What you return must match, exactly, the lines running from the one containing "Instruction: Uncheck After" to the end of the data, both included, and must contain no pictures.

[Records from a data collection]
::::::

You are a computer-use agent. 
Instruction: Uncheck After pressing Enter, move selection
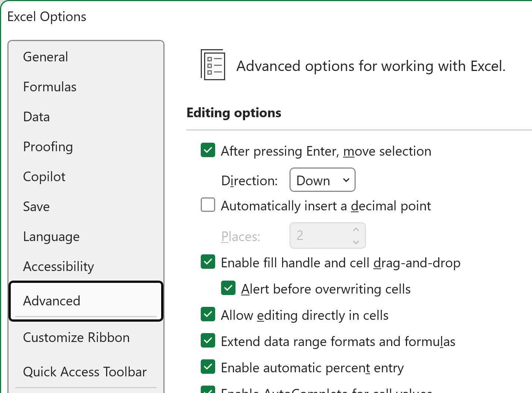208,150
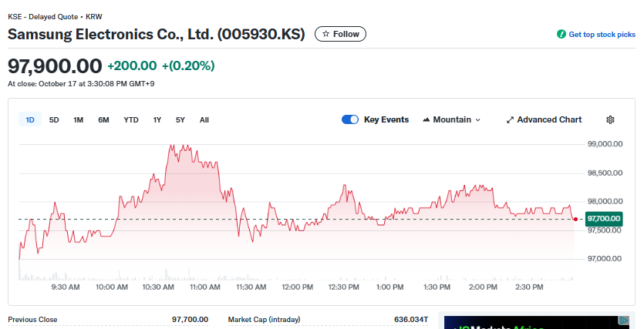Follow Samsung Electronics stock
The width and height of the screenshot is (644, 329).
[340, 34]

::::::

# Problem solution:
Instruction: Uncheck After pressing Enter, move selection
208,150
Follow Samsung Electronics stock
The width and height of the screenshot is (644, 329).
[340, 34]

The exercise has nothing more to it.